Monopoly of drug trafficking, extortion and kidnapping is disputed between two criminal organizations — the Chone Killers and Latin Kings — and in some sectors there are others such as Las Águilas, which operates in an area known as Cerro Las Cabras. Some children cannot even go to school there because of the dangers of being attacked by the opposing gangs. The criminals have created strongholds by delimiting the borders of the neighborhoods: they kill anyone who dares to enter. Via videos on social networks, the gangs boast of the control they exert over the streets, of the weapons they possess, and of training children and adolescents to turn them into hitmen.
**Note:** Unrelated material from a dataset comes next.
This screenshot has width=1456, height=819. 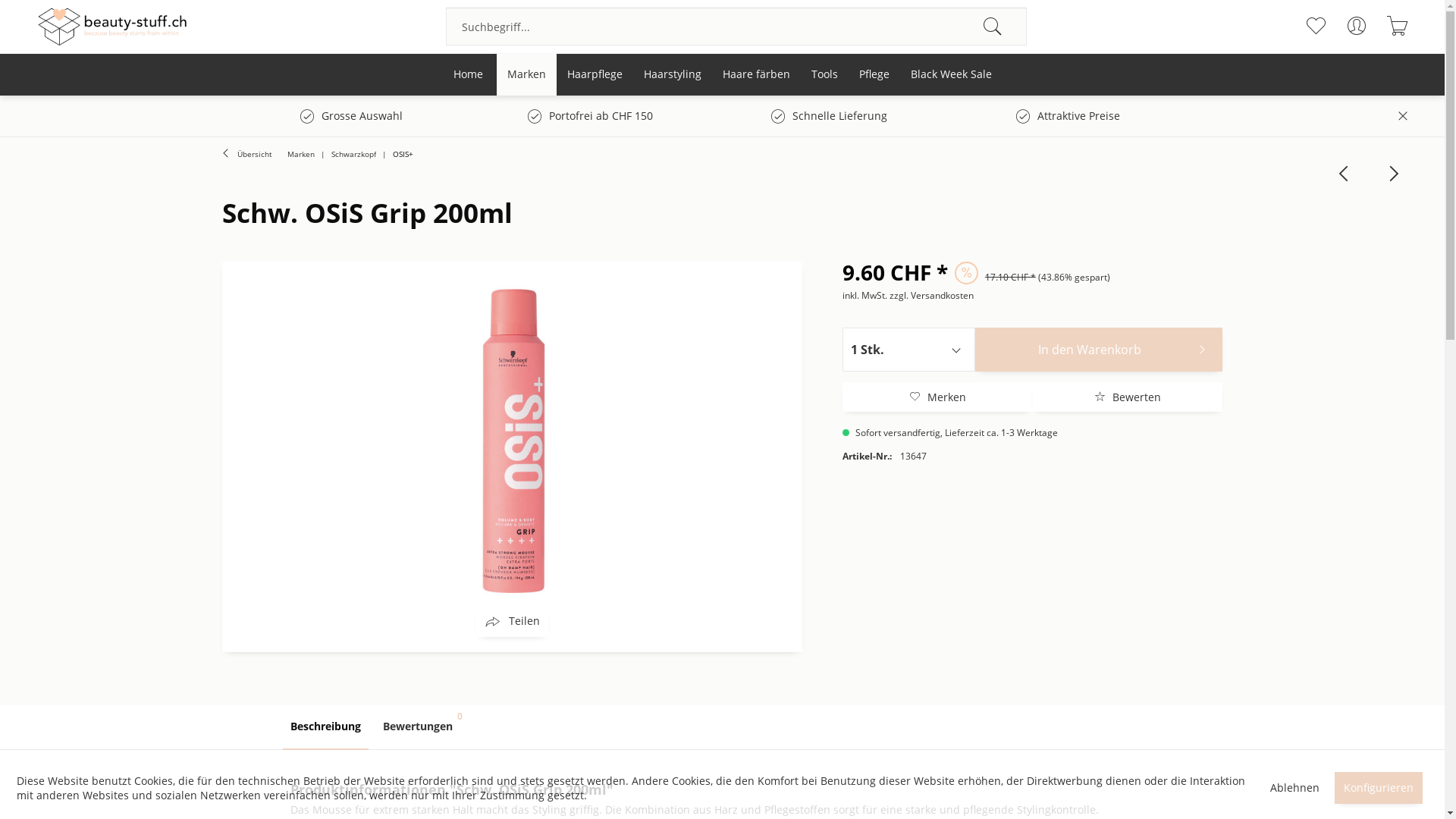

Durán has asked for concrete actions from the Lasso government, but there have been few results. “He has not made a real intervention; it is not only the public forces, the social axis also has to play a part,” says Chonillo, who has requested a greater presence from government departments in the neighborhoods. He admits that projects in the city become stalled due to bureaucracy and violence. Works come to a standstill because contractors face extortion and demands for unpayable protection money. Criminal groups control everything, even the most precious resource, water, which is scarce in Durán. Less than 40% of the population receives piped drinking water, and the operators of the distribution valves are often kidnapped. “They steal from them, they beat them, sometimes they keep them tied up so that they have control of the valves,” says the mayor. “The municipal government is the primary authority within the city and should have the guarantees of [the system’s] proper functioning, and it does not have them.”
Durán was born as a city 37 years when it was declared a canton by presidential decree, but it features in the country’s history books because the final section of the national railroad was built there in 1892, linking the highlands with the Ecuadorian coast. However, the El Niño phenomenon destroyed several sections of track and with it ended Durán’s dream of being a city where commerce and tourism would converge. Even so, it managed to become a center of industrial development due to its proximity to Guayaquil. But the administrations were unable to tap that potential and, like most of the country’s towns and cities, Durán grew in a disorderly manner, with irregular settlements and lacking basic services: 67% of its population lives below the poverty line. “That disorder and chaos has provided a breeding ground for criminal organizations,” says Chonillo, who has asked the government to return to online classes as during the pandemic because no one can safeguard the lives of schoolchildren in Durán. Lasso’s administration has not yet responded to the request.